Fox and colleagues interpreted this to mean survey respondents thought there were many individuals who were not currently performing ethics consultation who would benefit from ethics consultation training, especially at a basic level. “When considering the market for ethics consultation training, it’s important to note that likelihood of participation is dependent not only on price, but also on the desirability of the training in terms of its content, format, and other characteristics,” Fox notes.

Training needs assessments can be useful in this regard to help educators specifically tailor training programs to match identified needs of their target audience. “This extends the reach and, ultimately, the impact of their training,” Fox says.

Most respondents indicated if they were to participate in ethics consultation training, it would be important for them to be able to interact with instructors, receive a certificate showing ethics consultation training was finished, complete the training during work hours, and practice ethics consultation skills. “Taken together, our results suggest that ethics consultation educators in hospitals might want to consider offering basic-level training that focuses on common ethical issues using case examples, that offers a certificate for completion, and that can be taken during work hours through distance learning at the learner’s own pace,” Fox offers.

At 19.1% of hospitals, respondents said their hospital would be unwilling to pay anything for ethics consultation training in the next two years. Willingness to pay for ethics consultation training did not vary based on hospital characteristics. “Administrators might be unwilling to pay for ethics consultation training for several reasons,” Fox observes.

For example, they might think training is not needed because the people who perform ethics consultation are adequately trained, or they might think ethics consultants should be responsible for their own training.

Preferences regarding ethics consultation training vary based on hospitals characteristics. Academic medical centers often employ one or more professionally trained ethicists, but these facilities make up only a small fraction of hospitals in the United States. “Most hospitals do not have any academic affiliations at all, and about half have fewer than 100 beds.
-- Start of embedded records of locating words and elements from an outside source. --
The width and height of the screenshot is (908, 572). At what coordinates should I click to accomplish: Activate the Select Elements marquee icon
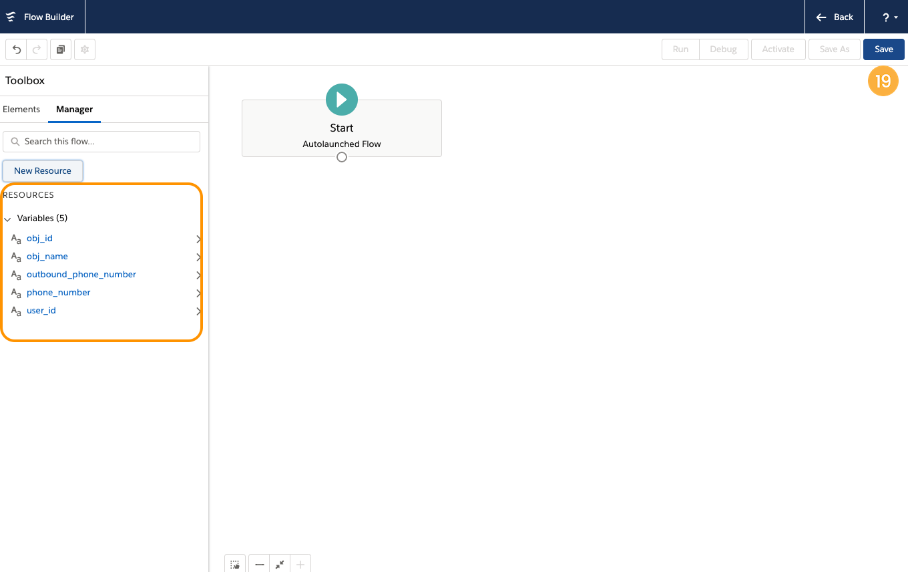tap(234, 563)
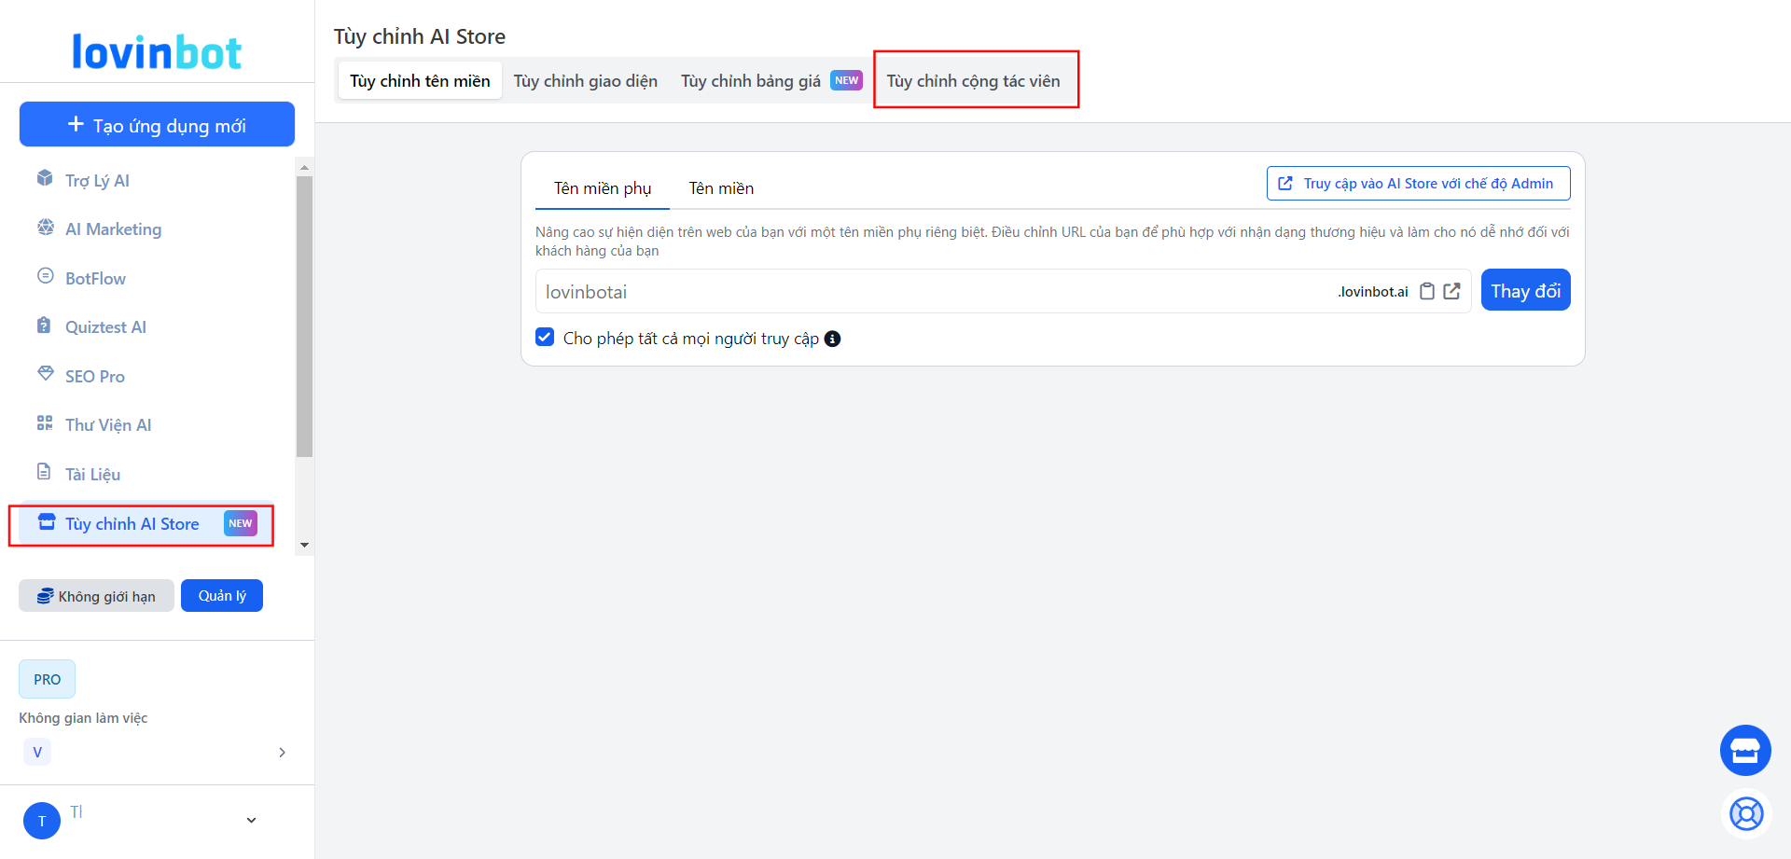Click sidebar scroll down arrow
Image resolution: width=1791 pixels, height=859 pixels.
(x=304, y=545)
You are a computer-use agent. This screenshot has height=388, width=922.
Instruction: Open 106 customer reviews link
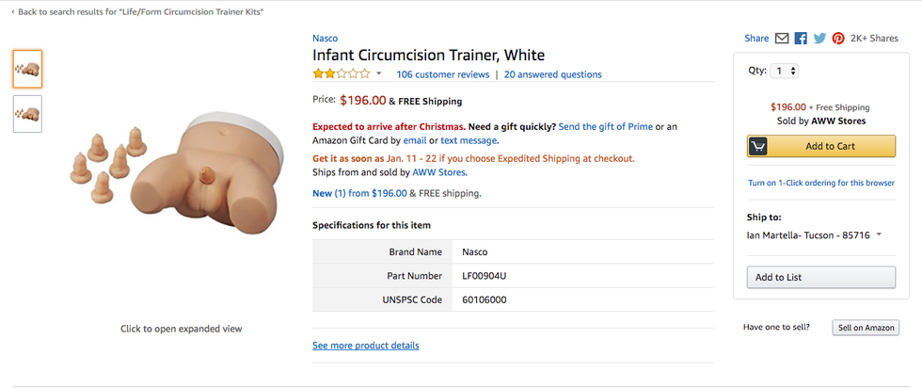point(443,74)
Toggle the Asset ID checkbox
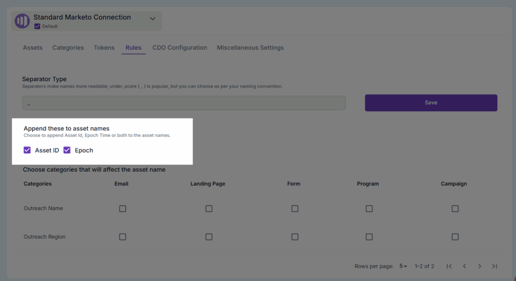 (27, 150)
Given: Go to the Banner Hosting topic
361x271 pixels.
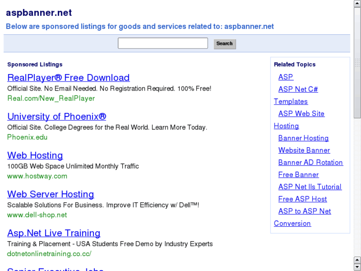Looking at the screenshot, I should pos(303,138).
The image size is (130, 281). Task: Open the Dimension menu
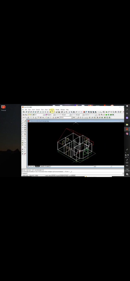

These hospitals perform very few consults each year, and their consults tend to be of lower complexity,” Fox explains.

Thus, the training needs of these hospitals are likely to be different from those of academic medical centers. “It’s important that educators be clear about the target audience for their training and tailor the content and format of their training accordingly,” Fox adds.

REFERENCES

  1. Fox E, Tarzian AJ, Danis M, Duke CC. Ethics consultation in U.S. hospitals: Opinions of ethics practitioners. Am J Bioeth 2021:1-19.
  2. Fox E, Tarzian AJ, Danis M, Duke CC. Ethics consultation in United States hospitals: Assessment of training needs. J Clin Ethics 2021;32:247-255.